If I change the volume filter to be MA(C*V,20) > 250,000 the results are -

start - 01/01/1995
end - 01/06/2008
total trades - 13336
CAR - 21.7%
Max Sys DD - 17%
% winners - 31%

If I set the volume filter to C*V > 250000 the results are -

start - 01/01/1995
end - 01/06/2008
total trades - 13736
CAR - 30%
Max Sys DD - 16%
% winners - 31%

An improvement on percentage of winners but a massive reduction in CAR and a jump in maxDD. I can play around with optimising the volume threshold but I'm guessing optimisation is always going to push this number lower.

limit trade size as a % of entry bar volume is set to 0 (no limit)

$15 per trade may be a touch low - once I confirm brokerage rates for IB I'll change this. 

I agree it does seem very sensitive to slippage....  Given that around 30% of profit comes from the trailing profit stop I think this is definitely a factor. Also add to this the average trade is only 3 days, AND the max loss is a measly 1%.
an interesting idea on coding in slippage calculation - need to think some more about how I code this.

thanks everyone for your responses - giving me a lot to think about and a lot of ways to break my system 

keep it coming!


----------



## rub92me (30 September 2008)

My guess would be slippage. As suggested before, filter out by dollar volume traded (at C*V at least 100,00) and try run it over a different interval.


----------



## captain black (30 September 2008)

gooloo said:


> If I set the volume filter to C*V > 250000 the results are -
> 
> start - 01/01/1995
> end - 01/06/2008
> ...




ok, given that a slight adjustment in the volume threshhold has significantly reduced your CAR it would be worth paper trading your current system for a while and check the market depth to see if you are able to trade the low volume stocks without "moving the market" so to speak. 

edit: I notice you're trading at the open, so check to see that opening volume is sufficient for you to be able to enter without affecting the opening price.

Also worthwhile is to perform a walk-forward test year by year(ie, 99-00, 00-01, etc.) just using a dummy variable

ie:  dummy=optimize("dummy",1,1,1,1);

so that the walk forward test is still performed but you'll get an idea of what market conditions are more suitable for your system.
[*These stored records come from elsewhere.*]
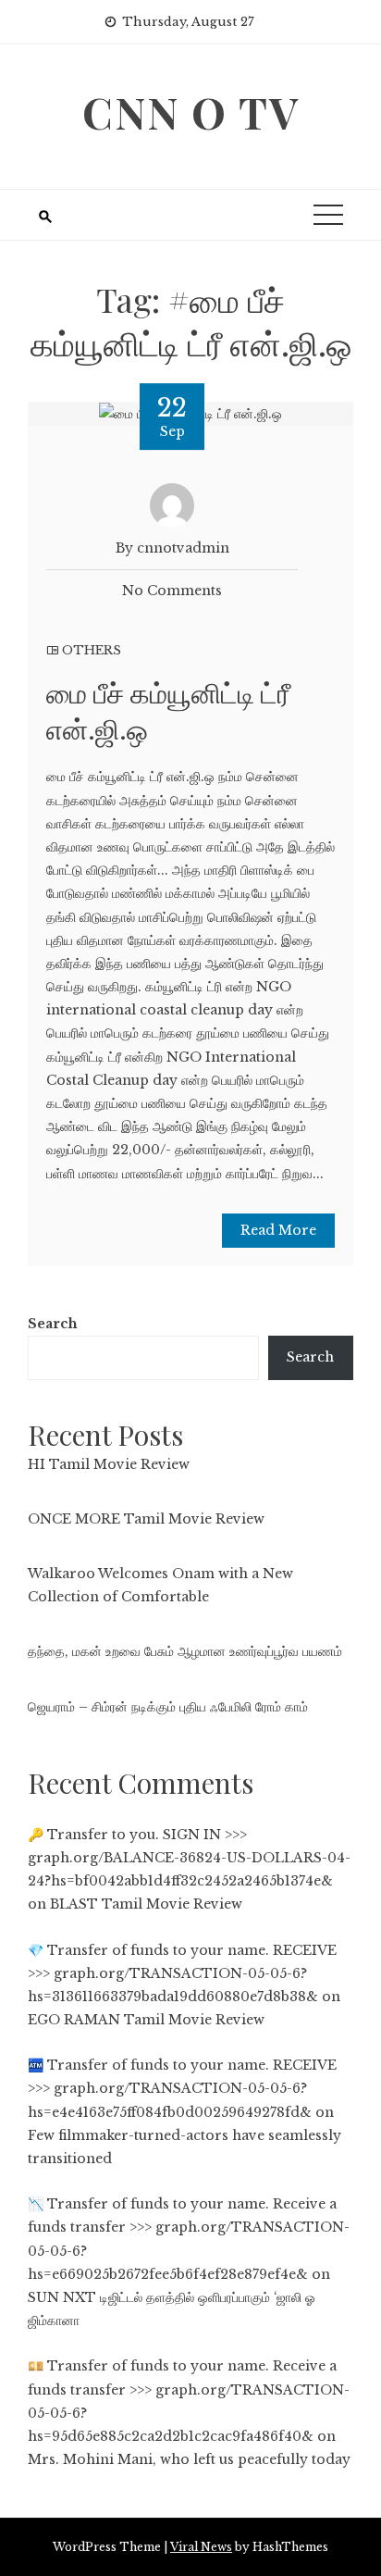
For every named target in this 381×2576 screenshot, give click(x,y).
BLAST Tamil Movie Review (146, 1904)
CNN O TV (191, 112)
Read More (278, 1230)
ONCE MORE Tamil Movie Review (146, 1519)
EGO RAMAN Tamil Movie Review (146, 2019)
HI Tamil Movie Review (109, 1464)
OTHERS (91, 650)
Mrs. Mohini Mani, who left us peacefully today (189, 2459)
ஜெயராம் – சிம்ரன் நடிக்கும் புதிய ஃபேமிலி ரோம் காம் (168, 1707)
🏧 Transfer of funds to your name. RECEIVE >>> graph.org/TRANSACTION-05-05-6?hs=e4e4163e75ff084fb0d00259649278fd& (182, 2088)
If you find that you have negative returns during "bearish" periods you may wish to include some sort of index or composite based filter then develop a short system that is "switched on" during the time your current long system is "switched off".


----------



## gooloo (30 September 2008)

the problem with paper trading (with eod data anyway) is that it's not going to show me slippage. It's also not going to show me if I'm moving the market as I'm not actually in the market! I guess sooner or later I need to consider using tick data.

thanks heaps for the tip on the dummy variable for walk fwd testing!!! so much quicker than the way i was doing it (running individual backtests year by year) 
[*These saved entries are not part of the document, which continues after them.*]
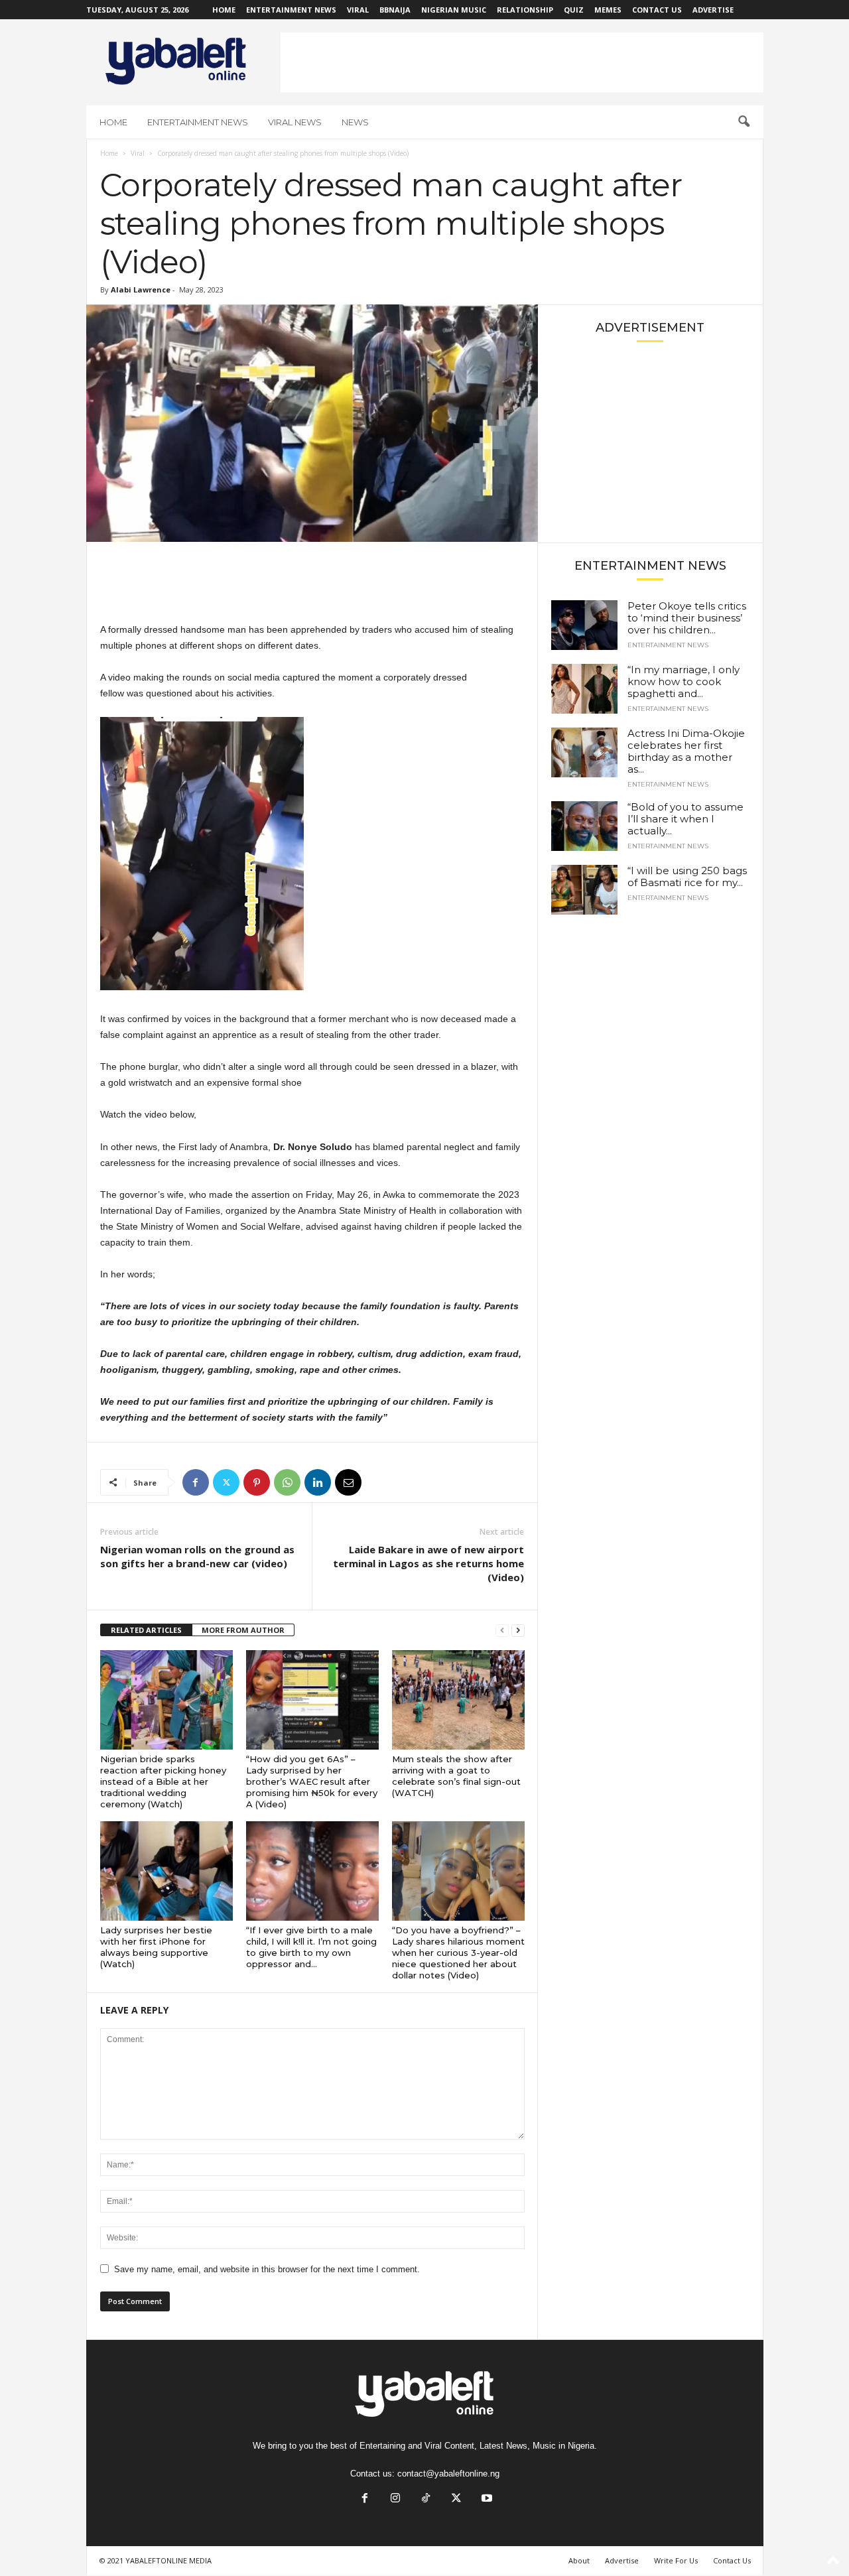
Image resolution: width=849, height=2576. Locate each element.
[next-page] (518, 1631)
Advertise (713, 10)
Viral (358, 10)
the million dollar question is.... has anyone worked out a "golden rule" for position size versus the average Close*Volume?
i.e. if I'm trading $10,000 worth of shares I can probably get by on a Close*Volume of around 50,000. but if I'm trading $100,000 worth of shares then there's no way I can do this on a stock with a Close*Volume of 50,000 without moving the market.

I'm toying with some ideas in my head around how to meaningfully back test this to come up with a magic ratio. interested to hear others ideas on this "magic ratio".


----------



## GreatPig (30 September 2008)

I limit purchase volume to either 5% or 10% of the average daily volume, and a similar percentage of the actual entry day's volume (although in real trading you won't know that until the end of the day).

If your position size is not based on equity, you can do this in the main code, otherwise you need to use the custom backtester.

GP


----------



## elbee (30 September 2008)

gooloo,

The standard error (which is derived from the variances of the equity line) is ridiculously high and suggests you have perhaps a couple of trades with abnormally high profits.

In the backtester results window sort the trades by profit and then examine in detail the trade with the highest profit to satisfy yourself that trade was actually able to be done at the entry and exit prices shown.


----------



## howardbandy (30 September 2008)

gooloo said:


> thanks everyone for your thoughts - i'll try and answer all questions below....
> 
> by CAR i'm referring to cumulative average return.
> the universe is the entire asx
> ...




Hi Gooloo --

Several things stand out as problematical --

In AmiBroker, CAR is Compound Annual rate of Return.

Max system drawdown of 11% is outstandingly good for a CAR of 198%.

An average of five trades per day over 13 years -- how many symbols in the watchlist?

The K-ratio is too low.

29% winners is pretty low for a lot of people.

1995 to the present suggests that all of this is in-sample.  Is that true?  If so, it is probably meaningless.  Run some walk-forward tests and see what the out-of-sample results look like.


Thanks,
Howard


----------